Fourthly, a significant part of the population of the Hill Tracts is being deprived of the opportunity to receive the Prime Minister’s Special 2,500 Taka Package on account of the lack of National Identity Card (NID), and/or the lack of Cell Phone and Account, or the failure to buy cell phone sim cards in the name registered in the NID. Moreover, there are also allegations of discriminatory exclusion from the list concerned.
In the meantime, the Corona period has exceeded 100 days and there is no guarantee that this will not continue for another 100 days.
Therefore, 11 civil society organizations think that, in consideration of the aforesaid circumstances, it is urgently needed that the process of administration of relief grants be amended.
Moreover, the inhabitants of the remote areas are not only deprived of relief grants. They are also deprived of access to mains electricity, safe drinking water, quality education, governmental healthcare services, along with other state-run services, wholly or substantially. Special measures are therefore necessary to extend these services to these areas and to facilitate sustainable development therein.
11 civil society organizations also think, that it is not possible to provide adequate relief and attain sustainable development in the middle and long term, unless and until some of the special features and contexts of the region are accounted for. Therefore, whether in the allocation of relief in future or in interventions related to socio-economic development, it is urgently required that the following demands, facts and circumstances be given their due regard:
- Until the permanent rehabilitation, in the long run, of the officially enlisted more than 90,000 internally displaced hill persons by the Task Force on Refugees and Displaced Persons, they deserve to be provided food aid or its equivalent in money, on the same terms as for the India-Returnee Hill People Refugees and the Bengali inhabitants of Cluster Villages, along with the supply of mains electricity, primary education, safe drinking water, basic healthcare and employment, and the Chittagong Hill Tracts Land Disputes Resolution Commission should resolve their land-related disputes on an urgent basis, in order to accelerate their rehabilitation in their own homesteads.
- The inhabitants of the Reserved Forests continue to live in a precarious condition on account of the denial of their land ownership and other land-related rights.

+ + + + +

### TASKS TO COMPLETE
1) Write out the stretch of the Hill Tracts relief text from "In the meantime, the" through "grants be amended.".
2) In the Hill Tracts relief text, list the specific services that the sentence beginning "They are also deprived of access to" says the inhabitants of the remote areas lack.
3) Carry on the Hill Tracts relief text from the point where it stops.

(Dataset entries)

+ + + + +

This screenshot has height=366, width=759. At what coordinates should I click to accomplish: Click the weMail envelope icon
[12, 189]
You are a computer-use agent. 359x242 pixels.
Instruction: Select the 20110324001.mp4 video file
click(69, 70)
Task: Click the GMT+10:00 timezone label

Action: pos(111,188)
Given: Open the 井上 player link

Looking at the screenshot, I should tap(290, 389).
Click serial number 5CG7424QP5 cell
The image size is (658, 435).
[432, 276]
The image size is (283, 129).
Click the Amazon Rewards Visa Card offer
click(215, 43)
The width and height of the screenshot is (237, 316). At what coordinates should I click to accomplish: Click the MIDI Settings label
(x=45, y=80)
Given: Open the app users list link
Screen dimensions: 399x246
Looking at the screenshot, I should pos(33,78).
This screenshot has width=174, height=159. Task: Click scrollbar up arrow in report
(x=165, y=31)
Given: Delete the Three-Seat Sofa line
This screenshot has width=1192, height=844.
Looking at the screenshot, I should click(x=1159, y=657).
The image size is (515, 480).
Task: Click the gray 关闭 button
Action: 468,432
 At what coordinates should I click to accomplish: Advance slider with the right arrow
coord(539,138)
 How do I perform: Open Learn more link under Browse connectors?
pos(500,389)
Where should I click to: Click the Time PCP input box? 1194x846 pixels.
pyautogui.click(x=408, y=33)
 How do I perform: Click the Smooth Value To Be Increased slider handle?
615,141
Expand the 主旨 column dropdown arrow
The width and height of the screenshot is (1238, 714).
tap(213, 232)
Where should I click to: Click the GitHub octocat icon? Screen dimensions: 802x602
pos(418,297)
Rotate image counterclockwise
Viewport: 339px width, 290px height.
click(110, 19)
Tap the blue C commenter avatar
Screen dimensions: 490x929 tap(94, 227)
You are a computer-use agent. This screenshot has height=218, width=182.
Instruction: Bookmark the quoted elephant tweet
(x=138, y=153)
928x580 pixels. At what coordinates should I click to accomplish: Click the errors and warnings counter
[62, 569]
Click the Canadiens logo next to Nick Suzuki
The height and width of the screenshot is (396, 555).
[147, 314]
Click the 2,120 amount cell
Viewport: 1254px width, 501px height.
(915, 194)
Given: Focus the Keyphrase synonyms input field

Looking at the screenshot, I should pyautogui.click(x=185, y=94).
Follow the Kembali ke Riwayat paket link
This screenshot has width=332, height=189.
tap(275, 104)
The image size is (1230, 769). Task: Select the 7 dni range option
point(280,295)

+ + + + +

### RESULTS FOR EACH TASK
1)
In the meantime, the Corona period has exceeded 100 days and there is no guarantee that this will not continue for another 100 days.
Therefore, 11 civil society organizations think that, in consideration of the aforesaid circumstances, it is urgently needed that the process of administration of relief grants be amended.

2)
mains electricity
safe drinking water
quality education
governmental healthcare services

3)
- A large part of the inhabitants of the remote areas, including swidden (“shifting”) cultivators, suffer from food shortage in various degrees, whose intensity increases during the rainy season. Moreover, the burden of having to transport rice and other items from the market to their homes at the cost of 10-30 Taka per kilo, is akin to “rubbing salt on an open wound”.
- A large part of the estimated 50,000 hill person workers of mills and factories in Dhaka, Chittagong and elsewhere, who have been sacked, or have become unemployed due to their return to their homes on account of the Covid-19 situation, should be provided, in the short run, with relief, by the government, the Bangladesh Garment Manufacturers and Exporters Association (BGMEA), the Bangladesh Garments Accessories and Packing Manufacturers and Exporters Association (BGPMEA) and the Federation of Bangladesh Chambers of Commerce and Industries (FBCCI), along with employment opportunities and cash payments.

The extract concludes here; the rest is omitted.